◆ **Required work**: Pull out every line below holding the word "size".

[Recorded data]
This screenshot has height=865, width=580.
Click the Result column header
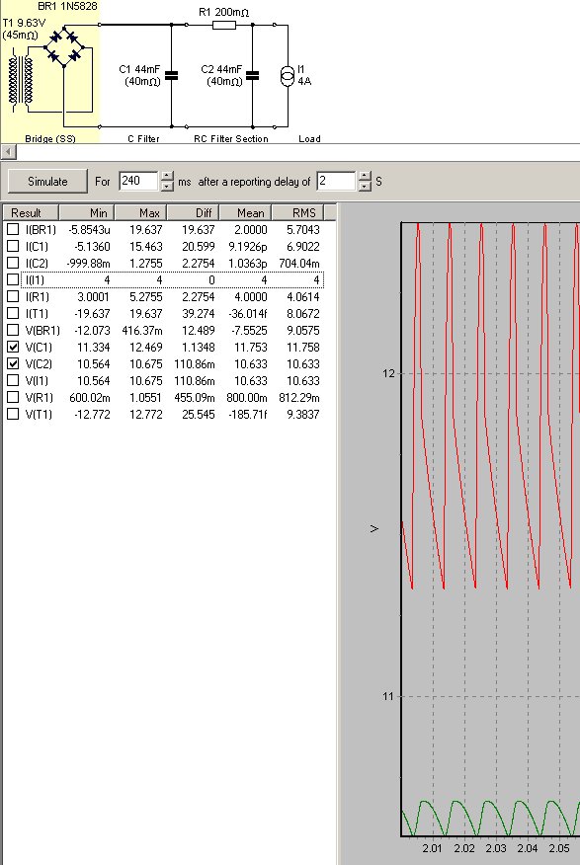(x=31, y=213)
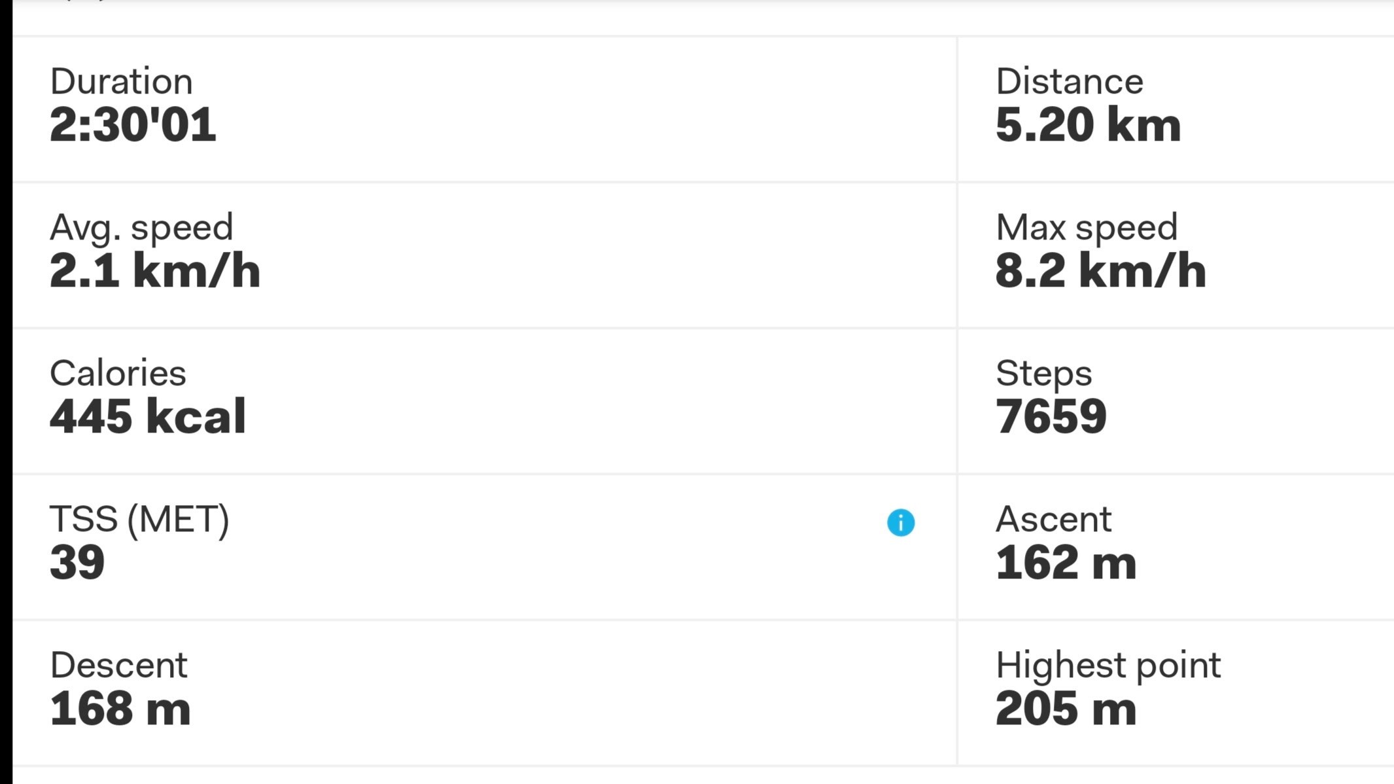The width and height of the screenshot is (1394, 784).
Task: Open the Highest point stat cell
Action: click(x=1176, y=693)
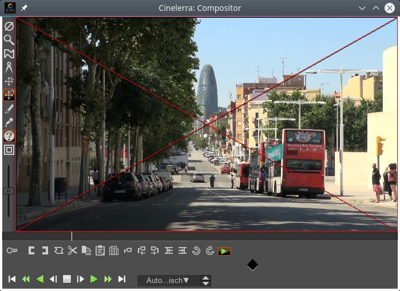Click the paste clipboard icon
Image resolution: width=400 pixels, height=291 pixels.
100,250
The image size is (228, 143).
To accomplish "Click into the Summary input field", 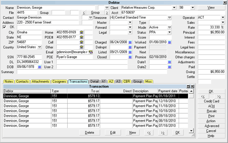I will coord(92,72).
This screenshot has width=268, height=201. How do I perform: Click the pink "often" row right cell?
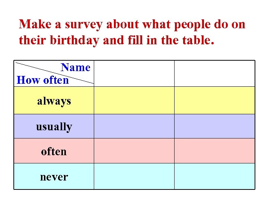click(x=215, y=151)
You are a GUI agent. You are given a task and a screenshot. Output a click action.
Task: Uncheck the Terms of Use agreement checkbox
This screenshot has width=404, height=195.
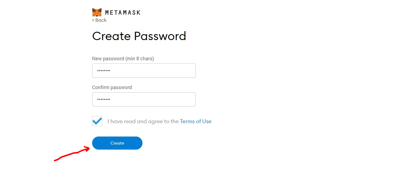point(97,121)
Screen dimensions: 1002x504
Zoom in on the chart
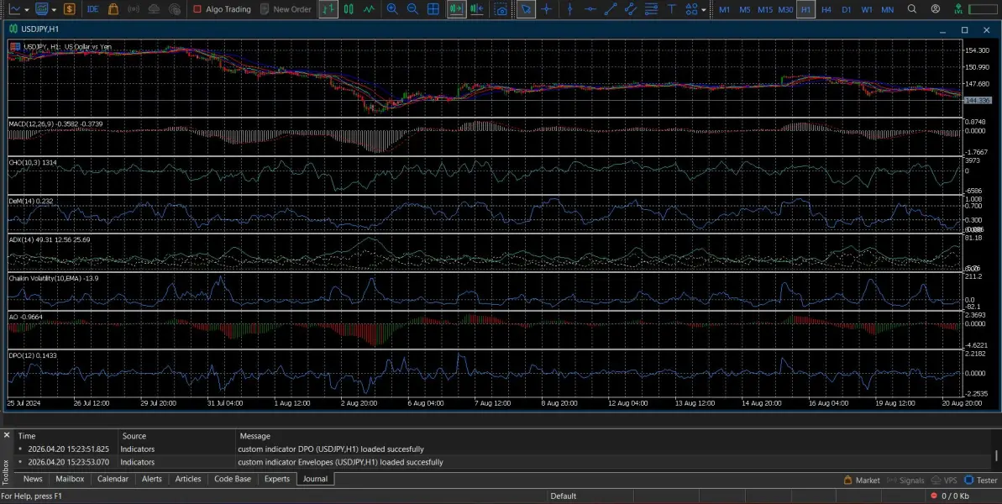pyautogui.click(x=392, y=9)
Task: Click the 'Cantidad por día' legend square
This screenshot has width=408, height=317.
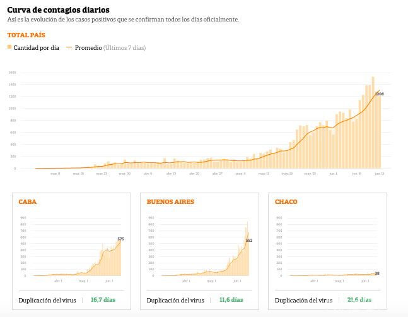Action: point(9,47)
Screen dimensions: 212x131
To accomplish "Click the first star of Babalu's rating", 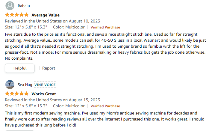I will click(7, 15).
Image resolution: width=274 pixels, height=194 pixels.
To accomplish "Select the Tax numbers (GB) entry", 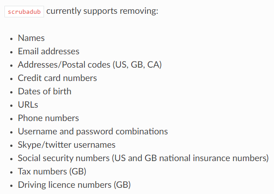I will pos(52,172).
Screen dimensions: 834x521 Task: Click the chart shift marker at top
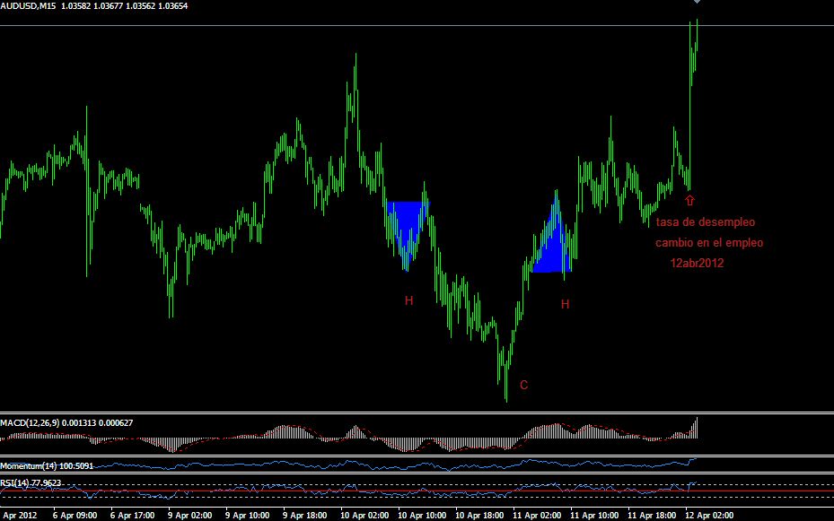click(x=696, y=3)
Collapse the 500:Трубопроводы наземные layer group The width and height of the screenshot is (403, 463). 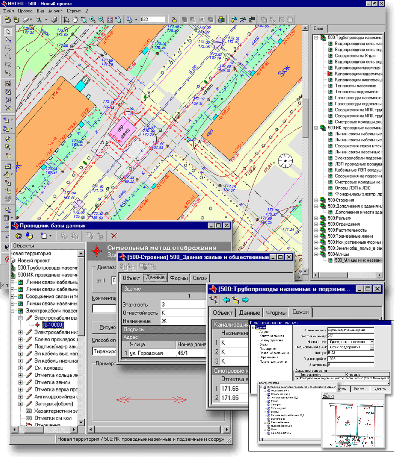316,38
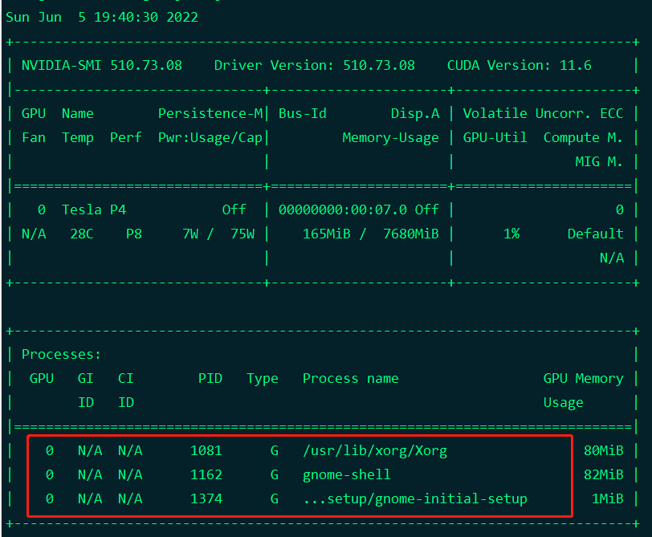652x537 pixels.
Task: Click PID 1374 in the process list
Action: coord(206,498)
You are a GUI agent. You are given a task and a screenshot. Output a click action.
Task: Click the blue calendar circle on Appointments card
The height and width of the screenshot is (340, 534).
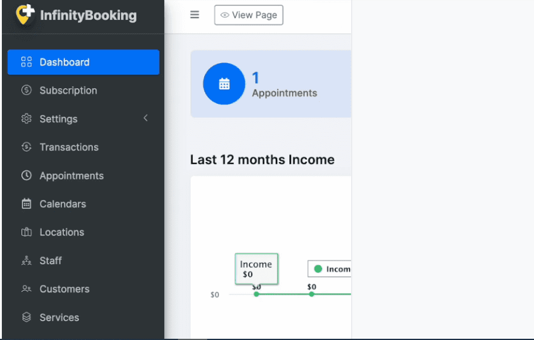224,84
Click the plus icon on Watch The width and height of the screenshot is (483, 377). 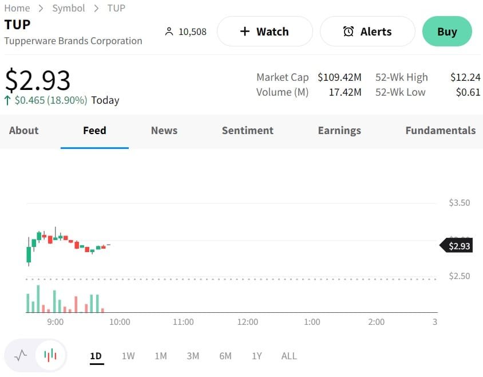(245, 32)
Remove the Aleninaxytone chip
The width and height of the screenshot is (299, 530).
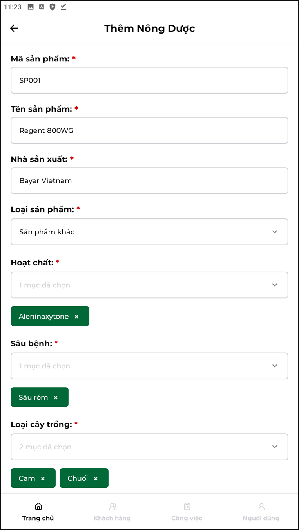point(76,317)
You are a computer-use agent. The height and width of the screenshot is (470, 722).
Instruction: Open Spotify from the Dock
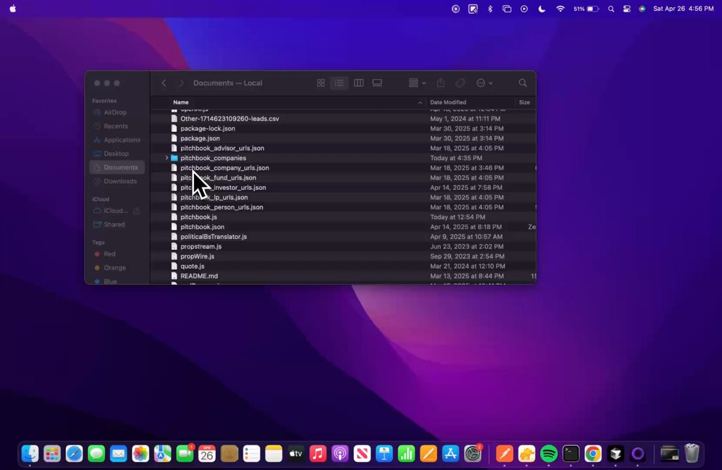[548, 453]
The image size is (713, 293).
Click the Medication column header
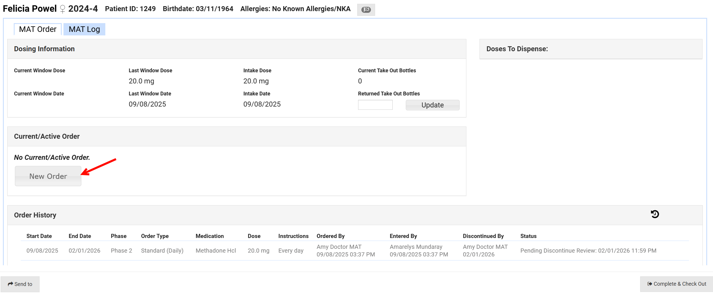point(209,236)
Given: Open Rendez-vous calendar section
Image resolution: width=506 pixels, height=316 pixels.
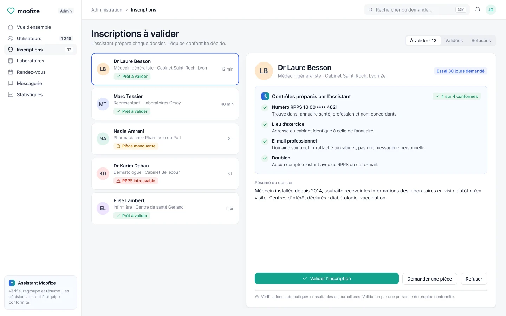Looking at the screenshot, I should tap(40, 72).
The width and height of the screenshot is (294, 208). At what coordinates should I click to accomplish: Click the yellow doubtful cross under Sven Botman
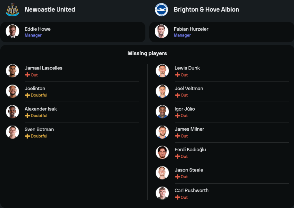point(27,136)
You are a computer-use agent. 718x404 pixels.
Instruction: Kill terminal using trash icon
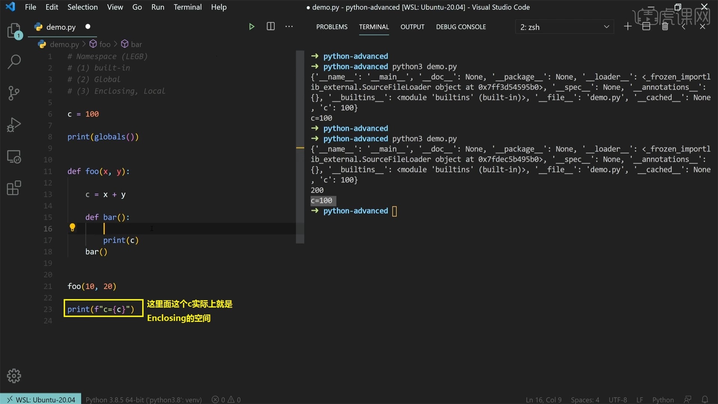click(x=665, y=27)
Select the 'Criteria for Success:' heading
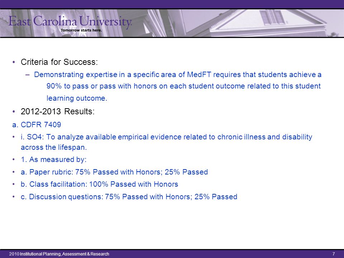Screen dimensions: 344x258 click(59, 62)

◆ **Reply**:
The image size is (228, 143).
The image size is (713, 293).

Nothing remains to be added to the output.